For her mother, who has become a cyberbully­ing activist, this is her first time seeing Coban in the flesh. Until now, he had been a virtual monster.

At one point in the trial, he turned to whisper to his attorney just as Todd stared into his eyes. “I’m sure he caught a glance of me, and it brought me satisfacti­on … knowing that I was real — that Amanda was real.”

A verdict is expected on March 16 for the 39 victims in Amsterdam. Dutch prosecutor­s have asked for the maximum sentence according to Netherland law: 10 years, eight months. Coban’s defence maintains the tools police used to trace his computer were error-prone and illegal, that his rights were infringed, and that the case should be dismissed.

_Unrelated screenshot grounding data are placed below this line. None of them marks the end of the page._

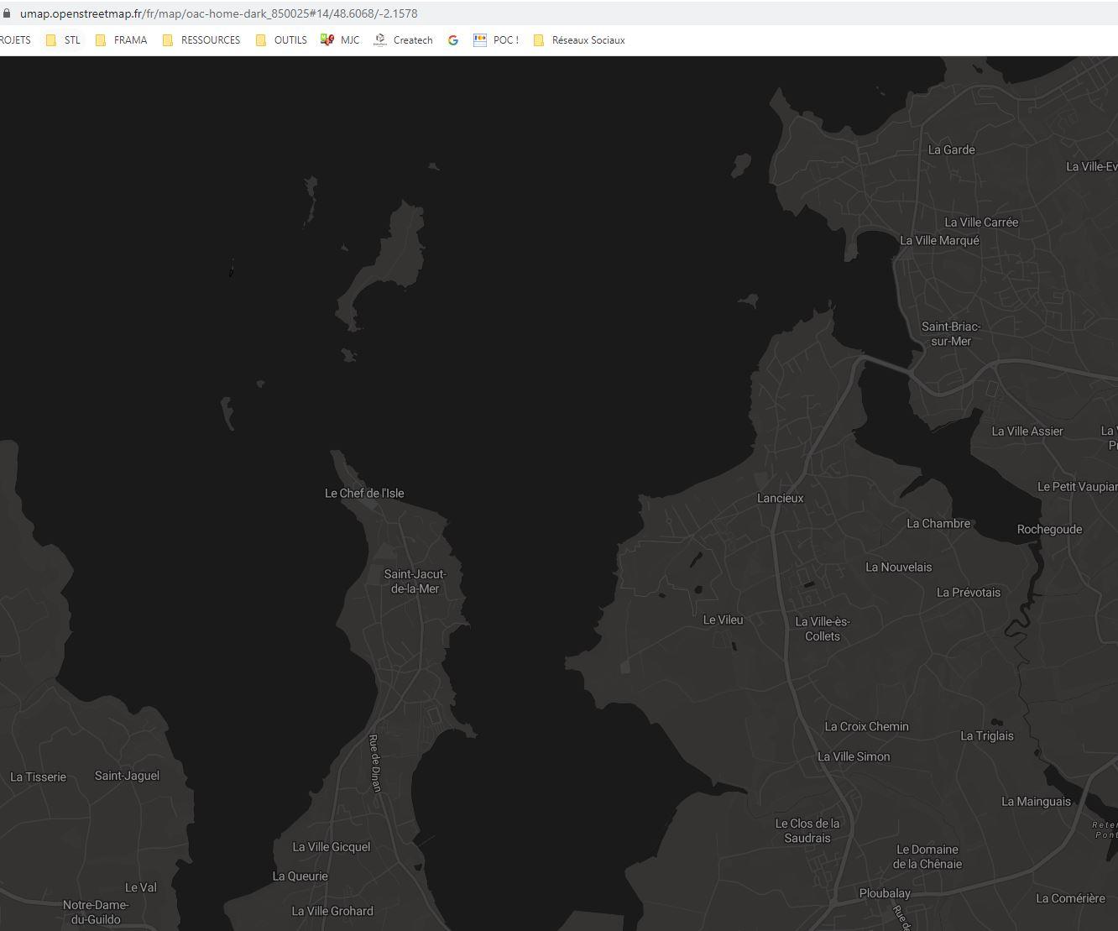Expand the PROJETS bookmarks folder
The image size is (1118, 931).
(x=15, y=39)
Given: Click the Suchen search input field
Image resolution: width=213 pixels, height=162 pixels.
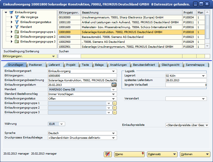Looking at the screenshot, I should coord(69,56).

A Dutch judge has approved that Coban be extradited to Canada to be tried for Amanda Todd and the other alleged Canadian victim. If found guilty, any jail time would be added to the time he’d serve in the Netherland­s. Coban’s lawyers have appealed the extraditio­n ruling and the Dutch Supreme Court is expected to render that verdict on April 4.

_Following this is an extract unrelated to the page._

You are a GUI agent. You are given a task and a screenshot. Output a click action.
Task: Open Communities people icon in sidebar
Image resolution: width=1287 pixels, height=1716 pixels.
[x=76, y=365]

The tragic death of Amanda Todd and soon after, Nova Scotia teen Rehtaeh Parsons, brought global attention to the dangers facing teenage girls in the cyberworld. Seventeen-year-old Parsons was allegedly photograph­ed being gangraped by friends of a new friend, the picture widely circulated via text messages. She hanged herself, and was eventually taken off life support on April 7, 2013.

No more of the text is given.